_Input material_:
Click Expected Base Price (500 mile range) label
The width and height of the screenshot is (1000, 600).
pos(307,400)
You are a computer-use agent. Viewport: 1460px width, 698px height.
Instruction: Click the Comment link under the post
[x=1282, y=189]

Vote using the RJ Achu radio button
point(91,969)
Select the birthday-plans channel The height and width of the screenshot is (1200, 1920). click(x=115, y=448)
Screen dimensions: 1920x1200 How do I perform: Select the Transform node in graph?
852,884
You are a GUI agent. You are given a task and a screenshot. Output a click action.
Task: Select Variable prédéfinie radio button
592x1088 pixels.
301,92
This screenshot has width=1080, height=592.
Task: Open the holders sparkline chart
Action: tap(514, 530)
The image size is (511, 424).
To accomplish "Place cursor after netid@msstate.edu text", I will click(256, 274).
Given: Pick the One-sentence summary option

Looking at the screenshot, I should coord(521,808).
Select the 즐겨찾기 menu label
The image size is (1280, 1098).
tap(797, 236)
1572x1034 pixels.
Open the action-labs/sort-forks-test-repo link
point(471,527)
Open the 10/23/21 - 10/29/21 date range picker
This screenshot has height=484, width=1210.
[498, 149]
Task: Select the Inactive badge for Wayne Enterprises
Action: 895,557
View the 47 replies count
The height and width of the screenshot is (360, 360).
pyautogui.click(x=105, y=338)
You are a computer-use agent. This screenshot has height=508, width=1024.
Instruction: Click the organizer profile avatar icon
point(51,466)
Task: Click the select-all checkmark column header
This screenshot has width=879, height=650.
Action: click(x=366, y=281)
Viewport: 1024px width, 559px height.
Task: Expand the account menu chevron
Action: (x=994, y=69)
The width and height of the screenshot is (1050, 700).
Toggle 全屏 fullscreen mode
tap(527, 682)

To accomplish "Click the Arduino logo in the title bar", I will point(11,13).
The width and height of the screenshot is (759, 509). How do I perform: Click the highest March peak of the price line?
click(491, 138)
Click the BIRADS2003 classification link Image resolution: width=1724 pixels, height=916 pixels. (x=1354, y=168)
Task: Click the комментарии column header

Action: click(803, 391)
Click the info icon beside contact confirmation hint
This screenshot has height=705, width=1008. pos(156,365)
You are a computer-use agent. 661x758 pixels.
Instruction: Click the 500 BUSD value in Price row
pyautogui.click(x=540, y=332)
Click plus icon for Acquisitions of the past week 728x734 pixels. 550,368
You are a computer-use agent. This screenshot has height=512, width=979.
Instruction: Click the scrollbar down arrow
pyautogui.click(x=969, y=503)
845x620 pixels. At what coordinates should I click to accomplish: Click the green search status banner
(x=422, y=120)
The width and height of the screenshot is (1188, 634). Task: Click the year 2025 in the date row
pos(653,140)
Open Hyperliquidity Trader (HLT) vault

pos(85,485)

_Work to be completed_: The records above must each be restated exactly as they stand.

_Solution for this exercise_:
Click Expected Base Price (500 mile range) label
The width and height of the screenshot is (1000, 600).
pos(307,400)
You are a computer-use agent. Viewport: 1460px width, 698px height.
Instruction: Click the Comment link under the post
[x=1282, y=189]

Vote using the RJ Achu radio button
point(91,969)
Select the birthday-plans channel The height and width of the screenshot is (1200, 1920). click(x=115, y=448)
Screen dimensions: 1920x1200 How do I perform: Select the Transform node in graph?
852,884
You are a GUI agent. You are given a task and a screenshot. Output a click action.
Task: Select Variable prédéfinie radio button
592x1088 pixels.
301,92
This screenshot has width=1080, height=592.
Task: Open the holders sparkline chart
Action: tap(514, 530)
The image size is (511, 424).
To accomplish "Place cursor after netid@msstate.edu text", I will click(256, 274).
Given: Pick the One-sentence summary option

Looking at the screenshot, I should coord(521,808).
Select the 즐겨찾기 menu label
The image size is (1280, 1098).
tap(797, 236)
1572x1034 pixels.
Open the action-labs/sort-forks-test-repo link
point(471,527)
Open the 10/23/21 - 10/29/21 date range picker
This screenshot has height=484, width=1210.
[498, 149]
Task: Select the Inactive badge for Wayne Enterprises
Action: 895,557
View the 47 replies count
The height and width of the screenshot is (360, 360).
pyautogui.click(x=105, y=338)
You are a computer-use agent. This screenshot has height=508, width=1024.
Instruction: Click the organizer profile avatar icon
point(51,466)
Task: Click the select-all checkmark column header
This screenshot has width=879, height=650.
Action: click(x=366, y=281)
Viewport: 1024px width, 559px height.
Task: Expand the account menu chevron
Action: (x=994, y=69)
The width and height of the screenshot is (1050, 700).
Toggle 全屏 fullscreen mode
tap(527, 682)

To accomplish "Click the Arduino logo in the title bar", I will point(11,13).
The width and height of the screenshot is (759, 509). How do I perform: Click the highest March peak of the price line?
click(491, 138)
Click the BIRADS2003 classification link Image resolution: width=1724 pixels, height=916 pixels. (x=1354, y=168)
Task: Click the комментарии column header

Action: click(803, 391)
Click the info icon beside contact confirmation hint
This screenshot has height=705, width=1008. pos(156,365)
You are a computer-use agent. 661x758 pixels.
Instruction: Click the 500 BUSD value in Price row
pyautogui.click(x=540, y=332)
Click plus icon for Acquisitions of the past week 728x734 pixels. 550,368
You are a computer-use agent. This screenshot has height=512, width=979.
Instruction: Click the scrollbar down arrow
pyautogui.click(x=969, y=503)
845x620 pixels. At what coordinates should I click to accomplish: Click the green search status banner
(x=422, y=120)
The width and height of the screenshot is (1188, 634). Task: Click the year 2025 in the date row
pos(653,140)
Open Hyperliquidity Trader (HLT) vault

pos(85,485)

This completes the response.